→ **Supplied material**
----

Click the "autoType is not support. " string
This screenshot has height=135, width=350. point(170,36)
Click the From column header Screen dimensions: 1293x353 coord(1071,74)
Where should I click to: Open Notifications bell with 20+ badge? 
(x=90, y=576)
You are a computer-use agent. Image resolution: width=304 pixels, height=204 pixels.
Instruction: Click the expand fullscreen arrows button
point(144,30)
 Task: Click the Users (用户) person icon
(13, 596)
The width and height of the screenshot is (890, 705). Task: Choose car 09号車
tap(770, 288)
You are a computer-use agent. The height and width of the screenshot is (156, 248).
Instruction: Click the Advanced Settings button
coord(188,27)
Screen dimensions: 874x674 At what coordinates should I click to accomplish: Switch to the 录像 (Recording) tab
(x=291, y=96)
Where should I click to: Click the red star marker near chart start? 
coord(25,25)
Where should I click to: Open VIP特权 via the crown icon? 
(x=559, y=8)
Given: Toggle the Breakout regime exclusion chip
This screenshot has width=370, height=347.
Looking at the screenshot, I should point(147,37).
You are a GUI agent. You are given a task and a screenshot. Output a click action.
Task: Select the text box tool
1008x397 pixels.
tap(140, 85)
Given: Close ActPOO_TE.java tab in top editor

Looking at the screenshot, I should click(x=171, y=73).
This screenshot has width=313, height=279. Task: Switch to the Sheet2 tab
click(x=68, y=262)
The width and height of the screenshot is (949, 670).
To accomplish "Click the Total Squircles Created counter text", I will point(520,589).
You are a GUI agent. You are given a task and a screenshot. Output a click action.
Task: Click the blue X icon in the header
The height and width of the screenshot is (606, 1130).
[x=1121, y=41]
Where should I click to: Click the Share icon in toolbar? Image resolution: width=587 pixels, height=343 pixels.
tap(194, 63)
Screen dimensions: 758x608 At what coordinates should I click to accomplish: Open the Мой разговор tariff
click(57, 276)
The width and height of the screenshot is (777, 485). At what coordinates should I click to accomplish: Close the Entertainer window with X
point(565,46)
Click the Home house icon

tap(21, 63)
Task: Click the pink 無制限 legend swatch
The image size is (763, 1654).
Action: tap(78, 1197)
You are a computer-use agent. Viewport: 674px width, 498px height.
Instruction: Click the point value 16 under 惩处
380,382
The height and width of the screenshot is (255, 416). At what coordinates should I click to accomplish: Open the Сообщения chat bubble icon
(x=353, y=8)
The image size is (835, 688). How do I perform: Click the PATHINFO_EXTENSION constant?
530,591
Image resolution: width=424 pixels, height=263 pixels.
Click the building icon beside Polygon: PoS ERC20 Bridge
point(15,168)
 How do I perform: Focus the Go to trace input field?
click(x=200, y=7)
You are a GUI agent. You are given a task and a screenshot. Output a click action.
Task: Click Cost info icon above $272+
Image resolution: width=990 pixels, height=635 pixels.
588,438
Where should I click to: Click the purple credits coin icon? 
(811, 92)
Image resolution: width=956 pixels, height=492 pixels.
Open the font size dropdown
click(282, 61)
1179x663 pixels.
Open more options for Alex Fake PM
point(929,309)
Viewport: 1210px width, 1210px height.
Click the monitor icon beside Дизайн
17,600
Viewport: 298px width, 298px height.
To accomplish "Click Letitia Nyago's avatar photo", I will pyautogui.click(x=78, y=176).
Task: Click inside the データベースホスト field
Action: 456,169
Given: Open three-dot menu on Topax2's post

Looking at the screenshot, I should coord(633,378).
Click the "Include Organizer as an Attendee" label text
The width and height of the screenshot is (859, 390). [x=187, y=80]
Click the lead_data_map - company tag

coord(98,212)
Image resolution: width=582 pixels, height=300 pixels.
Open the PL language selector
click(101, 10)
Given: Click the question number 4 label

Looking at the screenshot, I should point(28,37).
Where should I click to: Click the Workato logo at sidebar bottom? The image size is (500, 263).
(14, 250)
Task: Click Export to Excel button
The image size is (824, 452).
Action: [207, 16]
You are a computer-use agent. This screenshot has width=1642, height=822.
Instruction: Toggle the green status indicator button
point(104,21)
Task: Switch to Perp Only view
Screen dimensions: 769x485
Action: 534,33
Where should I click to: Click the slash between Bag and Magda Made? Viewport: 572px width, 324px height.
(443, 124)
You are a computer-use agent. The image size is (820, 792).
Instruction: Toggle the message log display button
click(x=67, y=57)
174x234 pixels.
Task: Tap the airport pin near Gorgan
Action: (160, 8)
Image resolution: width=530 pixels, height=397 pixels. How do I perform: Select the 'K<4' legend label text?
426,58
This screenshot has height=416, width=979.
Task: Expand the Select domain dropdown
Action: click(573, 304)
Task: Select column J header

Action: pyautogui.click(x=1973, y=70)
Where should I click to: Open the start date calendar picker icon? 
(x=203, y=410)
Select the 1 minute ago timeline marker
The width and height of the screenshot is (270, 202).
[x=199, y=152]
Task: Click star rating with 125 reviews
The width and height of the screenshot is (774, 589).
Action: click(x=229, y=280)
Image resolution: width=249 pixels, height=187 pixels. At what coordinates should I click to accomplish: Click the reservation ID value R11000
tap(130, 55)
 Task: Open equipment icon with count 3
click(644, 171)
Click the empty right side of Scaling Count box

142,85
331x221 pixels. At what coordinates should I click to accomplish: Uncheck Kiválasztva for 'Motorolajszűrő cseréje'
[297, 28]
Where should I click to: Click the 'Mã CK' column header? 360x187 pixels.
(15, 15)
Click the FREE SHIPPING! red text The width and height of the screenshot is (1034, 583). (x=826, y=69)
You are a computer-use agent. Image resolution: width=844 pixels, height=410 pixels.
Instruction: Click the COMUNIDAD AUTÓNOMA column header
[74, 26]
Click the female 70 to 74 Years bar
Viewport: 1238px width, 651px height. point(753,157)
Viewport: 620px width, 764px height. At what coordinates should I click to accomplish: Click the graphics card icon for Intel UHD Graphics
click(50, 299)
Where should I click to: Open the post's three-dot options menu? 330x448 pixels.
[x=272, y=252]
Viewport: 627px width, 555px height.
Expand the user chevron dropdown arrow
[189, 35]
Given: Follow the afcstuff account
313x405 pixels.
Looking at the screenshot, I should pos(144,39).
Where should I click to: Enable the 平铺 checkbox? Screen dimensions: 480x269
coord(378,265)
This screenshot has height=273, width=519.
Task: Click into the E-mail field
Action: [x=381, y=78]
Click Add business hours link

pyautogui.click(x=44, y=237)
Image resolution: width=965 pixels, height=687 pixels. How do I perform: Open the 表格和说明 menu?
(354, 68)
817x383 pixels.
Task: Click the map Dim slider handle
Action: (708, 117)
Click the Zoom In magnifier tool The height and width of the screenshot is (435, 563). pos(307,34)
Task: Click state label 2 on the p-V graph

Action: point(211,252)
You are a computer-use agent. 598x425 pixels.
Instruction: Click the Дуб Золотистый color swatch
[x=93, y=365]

----

Every line containing the string "computer" should be pulled from the listing and copied.

You are a computer-use agent. Image resolution: width=304 pixels, height=204 pixels.
You are a computer-use agent. The height and width of the screenshot is (156, 248).
You are a computer-use agent. Viewport: 674px width, 498px height.
You are a computer-use agent. This screenshot has width=1642, height=822.
You are a computer-use agent. The image size is (820, 792).
You are a computer-use agent. Image resolution: width=844 pixels, height=410 pixels.
You are a computer-use agent. 598x425 pixels.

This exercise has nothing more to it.